Edit: See also https://mdfs.net/Info/Comp/6809/CoPro.txt

Posted: **Sat Nov 23, 2024 6:19 pm**

jgharston wrote:

(Could do with a TT font instead of having to use (code) formatting)

It's a little more work, but you can use special characters to get it smoother:

Code: Select all

           ┌─────┐
           │     ├──────────────┐
           │ R S ├───┐          │
           └─┬─┬─┘   │          │
             │ │     │          │
RESET────────┘ │     │          │
               │     │          │          
   ┌────────┐  │  ┌──┴───┐    ┌─┴───┐    ┌─────┐
   │        │  │  │  CS  │    │ CS  │    │     │
   │     A15├──┴──┤A15   │    │     │    │     │
   │     A14╞═════╡A14   ╞════╡     │    │     │
   │      ..│     │      │    │..   ╞════╡     │
   │      A0╞═════╡A0    ╞════╡A0   ╞════╡     │
   │        │     │      │    │     │    │     │
   │      D7╞═════╡      ╞════╡     ╞════╡     │
   │ CPU  ..│     │ RAM  │    │ ROM │    │ I/O │
   │      D0╞═════╡ 64K  ╞════╡     ╞════╡     │
   │        │     │      │    │     │    │     │
   │     R/W├─────┤      ├────┤     ├────┤     │
   │        │     │      │    │     │    │     │
   │        │     └──────┘    └─────┘    └─────┘

Posted: **Sat Nov 23, 2024 7:34 pm**

DRG wrote:

Also, I am not wedded to I/O being in page FE. But it does beg the question where is best to map I/O (and I’m guessing there is no universal answer but... depends). Hence, I can move it to page 02 if that makes it easier in terms of system configuration.
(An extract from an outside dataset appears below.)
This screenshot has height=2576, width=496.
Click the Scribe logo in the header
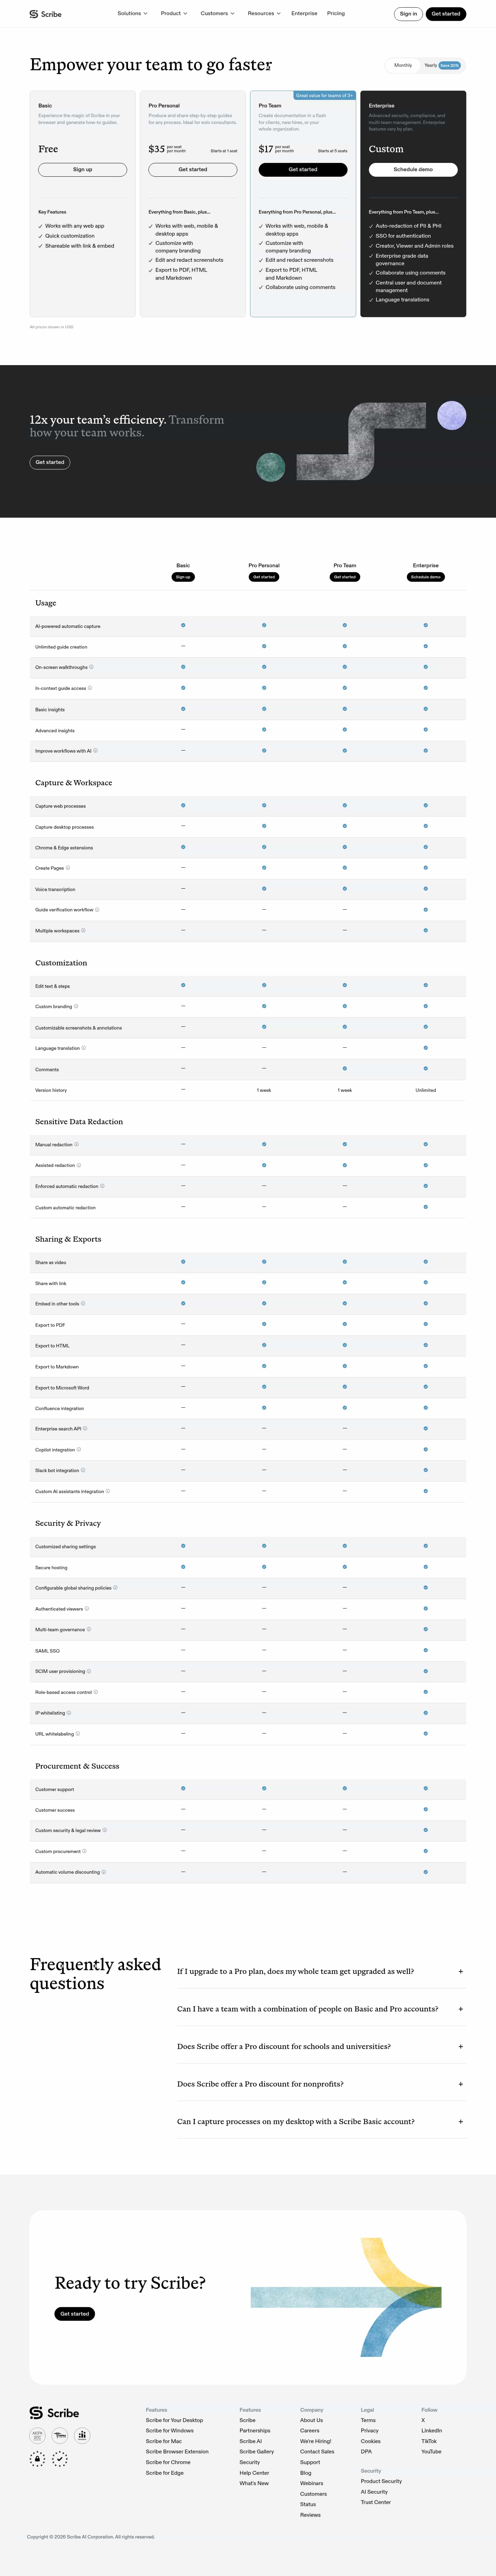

You’re correct: there is no universal answer. “Tradition” usually has placed I/O in the $Dxxx range, right below the 8K ROM that used to be common in 6502 systems. For example, the Commodore 64 had its I/O hardware there, and ROM at $Exxx-$Fxxx. That was how I built my POC V1.0 and V1.1 units as well. Such an arrangement tends to simplify decoding—fewer gates needed, and also exposes a maximum amount of contiguous RAM.

Starting with POC V1.2, I rearranged things to place I/O at $00Cxxx and ROM from $00Dxxx to $00Fxxx. That change allowed me to increase ROM to 12KB to accommodate a more-extensive firmware without any holes or interruptions in the ROM memory map. As one of the design goals was to have no more than two gate delays between the address bus and any one chip select, I limited decoding granularity by using only A8-A15, which created 256 bytes of address space per I/O device. Contiguous bank $00 RAM was slightly reduced in size as a consequence. That loss was largely effaced in V1.3 with the addition of extended RAM, producing a total of 112KB available for code and data.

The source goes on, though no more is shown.